Tuesday, March 16, 2010

Is 'deem-and-pass' an irredeemable boondoggle?

Getting health care reform through the House via "deem-and-pass," a parliamentary move whereby the House "deems" the Senate bill passed as it votes in favor of a package of fixes via reconciliation, may indeed be a foolish strategy, as HCR stalwarts Ezra Klein, Jonathan Chait, Jonathan Bernstein and Kevin Drum are all lamenting. Drum nicely captures the consensus:
Like it or not, process has become a big issue as healthcare has dragged along into its second year, and the public really does seem to have grown weary of endless procedural wankery. What's more, there's no benefit. Any Democrat who thinks that Republican attacks this fall are going to be blunted even a smidge because, technically, they voted for the package of fixes, not the main bill, is living in fantasy land.
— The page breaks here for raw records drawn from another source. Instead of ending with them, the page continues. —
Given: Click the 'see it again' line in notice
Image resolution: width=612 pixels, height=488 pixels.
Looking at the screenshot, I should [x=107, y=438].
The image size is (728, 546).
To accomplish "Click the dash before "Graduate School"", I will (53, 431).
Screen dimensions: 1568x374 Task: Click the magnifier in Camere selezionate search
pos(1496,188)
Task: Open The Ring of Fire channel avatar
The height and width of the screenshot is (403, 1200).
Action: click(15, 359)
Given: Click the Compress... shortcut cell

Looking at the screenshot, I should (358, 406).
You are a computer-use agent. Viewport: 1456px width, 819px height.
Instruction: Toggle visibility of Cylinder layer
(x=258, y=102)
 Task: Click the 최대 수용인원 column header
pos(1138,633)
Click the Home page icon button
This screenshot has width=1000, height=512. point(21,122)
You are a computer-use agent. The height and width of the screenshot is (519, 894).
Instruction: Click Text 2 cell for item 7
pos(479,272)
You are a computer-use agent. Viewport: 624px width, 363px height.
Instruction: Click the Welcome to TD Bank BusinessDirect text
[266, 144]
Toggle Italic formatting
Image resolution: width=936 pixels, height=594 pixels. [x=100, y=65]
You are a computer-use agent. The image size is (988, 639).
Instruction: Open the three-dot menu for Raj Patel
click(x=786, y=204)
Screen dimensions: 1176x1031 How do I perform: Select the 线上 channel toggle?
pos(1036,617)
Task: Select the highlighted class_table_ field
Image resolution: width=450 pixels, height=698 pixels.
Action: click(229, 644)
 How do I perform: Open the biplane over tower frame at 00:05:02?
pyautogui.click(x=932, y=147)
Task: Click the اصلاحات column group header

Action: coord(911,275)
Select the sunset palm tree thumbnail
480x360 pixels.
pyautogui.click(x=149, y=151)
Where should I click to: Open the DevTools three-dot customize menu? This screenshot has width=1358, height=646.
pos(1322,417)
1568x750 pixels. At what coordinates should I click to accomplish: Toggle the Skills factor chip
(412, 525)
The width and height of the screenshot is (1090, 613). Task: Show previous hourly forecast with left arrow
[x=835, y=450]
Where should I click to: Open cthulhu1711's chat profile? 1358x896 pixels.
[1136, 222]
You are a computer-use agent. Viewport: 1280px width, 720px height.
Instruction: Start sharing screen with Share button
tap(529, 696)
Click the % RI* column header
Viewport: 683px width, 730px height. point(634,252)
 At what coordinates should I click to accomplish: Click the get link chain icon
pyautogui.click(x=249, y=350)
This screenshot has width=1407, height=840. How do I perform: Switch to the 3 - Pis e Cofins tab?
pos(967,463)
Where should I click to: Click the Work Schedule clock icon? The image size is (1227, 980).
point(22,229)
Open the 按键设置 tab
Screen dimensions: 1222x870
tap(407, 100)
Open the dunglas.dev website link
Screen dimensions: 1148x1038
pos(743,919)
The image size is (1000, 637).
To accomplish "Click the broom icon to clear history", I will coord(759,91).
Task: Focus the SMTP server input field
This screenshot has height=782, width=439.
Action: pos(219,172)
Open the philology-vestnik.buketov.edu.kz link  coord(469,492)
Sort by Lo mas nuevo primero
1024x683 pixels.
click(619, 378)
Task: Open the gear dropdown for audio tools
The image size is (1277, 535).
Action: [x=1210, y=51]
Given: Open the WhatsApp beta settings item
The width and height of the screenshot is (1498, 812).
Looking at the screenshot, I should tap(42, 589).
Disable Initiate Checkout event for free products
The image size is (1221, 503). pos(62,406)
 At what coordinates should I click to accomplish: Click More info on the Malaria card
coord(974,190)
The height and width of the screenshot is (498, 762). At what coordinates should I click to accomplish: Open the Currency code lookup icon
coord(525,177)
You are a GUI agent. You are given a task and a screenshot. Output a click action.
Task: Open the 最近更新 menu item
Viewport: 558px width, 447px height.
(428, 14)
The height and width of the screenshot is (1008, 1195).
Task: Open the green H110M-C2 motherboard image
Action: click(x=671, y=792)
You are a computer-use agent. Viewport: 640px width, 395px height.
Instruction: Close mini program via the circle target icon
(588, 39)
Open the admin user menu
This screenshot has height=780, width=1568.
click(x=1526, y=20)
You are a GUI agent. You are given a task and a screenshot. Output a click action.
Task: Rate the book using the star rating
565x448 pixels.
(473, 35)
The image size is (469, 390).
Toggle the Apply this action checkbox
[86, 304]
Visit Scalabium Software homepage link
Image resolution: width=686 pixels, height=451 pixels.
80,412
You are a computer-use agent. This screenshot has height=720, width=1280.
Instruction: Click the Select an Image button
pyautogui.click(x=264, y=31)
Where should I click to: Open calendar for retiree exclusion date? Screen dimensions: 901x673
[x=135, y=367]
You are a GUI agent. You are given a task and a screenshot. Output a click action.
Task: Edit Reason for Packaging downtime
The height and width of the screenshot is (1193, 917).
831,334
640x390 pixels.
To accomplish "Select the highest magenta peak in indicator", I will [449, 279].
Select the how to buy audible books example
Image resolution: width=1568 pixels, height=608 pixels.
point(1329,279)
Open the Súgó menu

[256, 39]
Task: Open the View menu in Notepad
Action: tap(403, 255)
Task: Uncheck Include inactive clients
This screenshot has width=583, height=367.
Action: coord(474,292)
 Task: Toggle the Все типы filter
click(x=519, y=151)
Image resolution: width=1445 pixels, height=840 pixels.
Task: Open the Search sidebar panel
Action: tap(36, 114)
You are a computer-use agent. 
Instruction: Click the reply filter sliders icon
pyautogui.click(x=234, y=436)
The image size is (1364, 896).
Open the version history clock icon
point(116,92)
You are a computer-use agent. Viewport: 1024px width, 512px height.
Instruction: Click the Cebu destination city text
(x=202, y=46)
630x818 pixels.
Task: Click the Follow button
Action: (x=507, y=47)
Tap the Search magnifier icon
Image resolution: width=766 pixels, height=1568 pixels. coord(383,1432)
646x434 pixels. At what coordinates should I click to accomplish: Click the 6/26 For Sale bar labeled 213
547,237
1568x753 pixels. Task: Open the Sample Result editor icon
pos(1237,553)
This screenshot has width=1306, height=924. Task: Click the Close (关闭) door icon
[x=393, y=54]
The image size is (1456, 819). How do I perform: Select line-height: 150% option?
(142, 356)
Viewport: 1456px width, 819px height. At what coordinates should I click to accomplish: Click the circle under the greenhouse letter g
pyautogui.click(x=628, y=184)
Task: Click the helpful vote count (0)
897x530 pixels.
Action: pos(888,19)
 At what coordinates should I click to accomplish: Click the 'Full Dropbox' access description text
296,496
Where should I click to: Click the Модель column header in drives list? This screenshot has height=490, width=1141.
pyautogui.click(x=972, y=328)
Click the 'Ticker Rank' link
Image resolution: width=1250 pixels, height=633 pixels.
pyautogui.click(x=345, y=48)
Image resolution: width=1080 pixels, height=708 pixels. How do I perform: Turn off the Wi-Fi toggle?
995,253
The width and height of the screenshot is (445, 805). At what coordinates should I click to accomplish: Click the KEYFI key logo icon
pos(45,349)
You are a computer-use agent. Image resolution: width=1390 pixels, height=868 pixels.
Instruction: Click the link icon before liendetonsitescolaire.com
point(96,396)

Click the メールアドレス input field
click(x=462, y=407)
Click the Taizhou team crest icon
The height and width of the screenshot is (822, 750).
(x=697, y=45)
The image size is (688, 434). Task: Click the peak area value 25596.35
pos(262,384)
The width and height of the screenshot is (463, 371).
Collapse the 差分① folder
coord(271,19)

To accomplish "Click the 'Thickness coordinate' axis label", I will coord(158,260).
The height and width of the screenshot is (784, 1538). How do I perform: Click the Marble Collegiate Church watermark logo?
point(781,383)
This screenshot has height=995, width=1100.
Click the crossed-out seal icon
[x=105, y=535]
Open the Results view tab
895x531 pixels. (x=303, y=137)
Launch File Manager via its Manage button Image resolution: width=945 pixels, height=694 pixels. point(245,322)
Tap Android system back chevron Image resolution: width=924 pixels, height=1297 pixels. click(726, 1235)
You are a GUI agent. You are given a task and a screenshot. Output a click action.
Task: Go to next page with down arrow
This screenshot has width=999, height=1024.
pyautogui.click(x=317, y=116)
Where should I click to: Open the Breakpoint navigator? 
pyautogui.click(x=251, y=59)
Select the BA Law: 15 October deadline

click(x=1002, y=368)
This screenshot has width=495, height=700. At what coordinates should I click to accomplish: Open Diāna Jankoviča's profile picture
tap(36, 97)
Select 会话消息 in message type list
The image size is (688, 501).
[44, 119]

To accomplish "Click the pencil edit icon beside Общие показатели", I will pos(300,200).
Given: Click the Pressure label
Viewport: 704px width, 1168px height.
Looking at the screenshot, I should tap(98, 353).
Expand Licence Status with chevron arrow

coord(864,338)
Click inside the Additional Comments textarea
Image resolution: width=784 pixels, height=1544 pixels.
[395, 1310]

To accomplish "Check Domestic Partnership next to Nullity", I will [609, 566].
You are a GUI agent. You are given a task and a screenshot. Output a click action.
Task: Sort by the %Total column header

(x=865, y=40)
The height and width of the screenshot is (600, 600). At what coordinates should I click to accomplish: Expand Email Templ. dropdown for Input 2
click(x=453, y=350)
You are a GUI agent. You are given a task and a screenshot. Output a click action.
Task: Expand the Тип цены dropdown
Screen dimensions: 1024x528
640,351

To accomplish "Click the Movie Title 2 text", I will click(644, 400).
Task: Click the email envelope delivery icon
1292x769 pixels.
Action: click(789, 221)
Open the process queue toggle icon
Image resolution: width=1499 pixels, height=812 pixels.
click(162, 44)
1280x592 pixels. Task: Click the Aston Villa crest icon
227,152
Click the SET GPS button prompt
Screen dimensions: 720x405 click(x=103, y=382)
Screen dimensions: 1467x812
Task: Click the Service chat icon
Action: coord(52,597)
In fact, it will probably just make things worse. They still will have voted for the Senate bill, but it'll look like they're trying to hide the fact. That's the worst possible tack they can take. For the fence sitters, their best hope is to pass the bill — through gritted teeth if they must — and then come out of the House chamber smiling broadly and proclaiming it a historic advance for ordinary Americans of all incomes etc. etc.

Republicans of course are screaming worse than bloody murder - they're screaming treason -- never mind that they used the procedure 36 times in 2005-2006 (see Chait). Michelle Bachmann says that a law thus passed does not have to be followed. The WSJ thunders that it's unconstitutional.  If nothing else, avoiding this hysteria would seem to be a good reason to shelve the tactic. 

But the symbolic logic of the procedure is not quite as craven as its critics aver.   The message need not be decoded as, "I voted for the Senate bill even though I was ashamed to." It's "I voted for the Senate bill only as amended to meet my demands," e.g. removing single-state carve-outs and delaying/weakening the excise tax on expensive plans.

Rep. Chris Van Hollen put this well:
He defended the deem-and-pass strategy as a way "to make it clear we're amending the Senate bill." Without that approach, Van Hollen warned, "people are going to try to create the impression that the Senate bill is the final product, and it's not."
In short, deem-and-pass is seen by some House members as a way to brand the bill -- to simulate the kind of merged bill that was nearly completed before the Democrats lost their filibuster-proof Senate majority in the Massachusetts election. It has the added benefit of getting HCR passed in the House via one vote instead of two. With a razor-thin margin, HCR supporters in the House may feel that removing one more chance for a cup-to-lip slip is worth something too.

Part of the problem too is in the way Pelosi presented the option. She made it sound like an evasion:
"[M]embers are more comfortable with a [self-executing rule]," Pelosi told a handful of health care reporters and bloggers yesterday morning. "It's more insider and process oriented than most people want to know, but I like it because people don't have to vote on the Senate bill."
That's not as evasive as it sounds. I think the point is to vote for "our own" bill and in the process transform the Senate bill -- into one that combines input from both chambers, which is how the process is supposed to work. "Deem and pass" also puts a kind of rhetorical pressure on the Senate to complete the loop by passing the reconciliation patch unchanged. But the message should be, 'we want to blend the two bills with our vote,' not 'we want to avoid voting for the Senate bill.'

If I were to continue to play devil's advocate, I might suggest that giving the Republicans something procedural to scream about diverts them from lying about the bill's content and likely effects.  But enough -- I agree that injecting one more bit of procedural arcana that can be cast as a form of trickery only turns up the heat on wavering Democrats. If "deem and pass" had been presented shrewdly from the outset, though, as one vote for two merged bills, that heat may have been more easily diverted.

UPDATE 3/17: Jonathan Chait seems to suggest this morning that the furious focus on bogus procedural issues may ultimately backfire on Republicans (though it is also in some senses working).  The proof of the pudding will be in the House vote, I guess. I don't think "deem and pass" will hunt for Republicans as an attack line in the fall if the Democrats manage to get the bill through.

1 comment:

  1. I think few will bother (or do bother) about the finer points of parliamentary procedure. Pass the bloody bill and take it from there.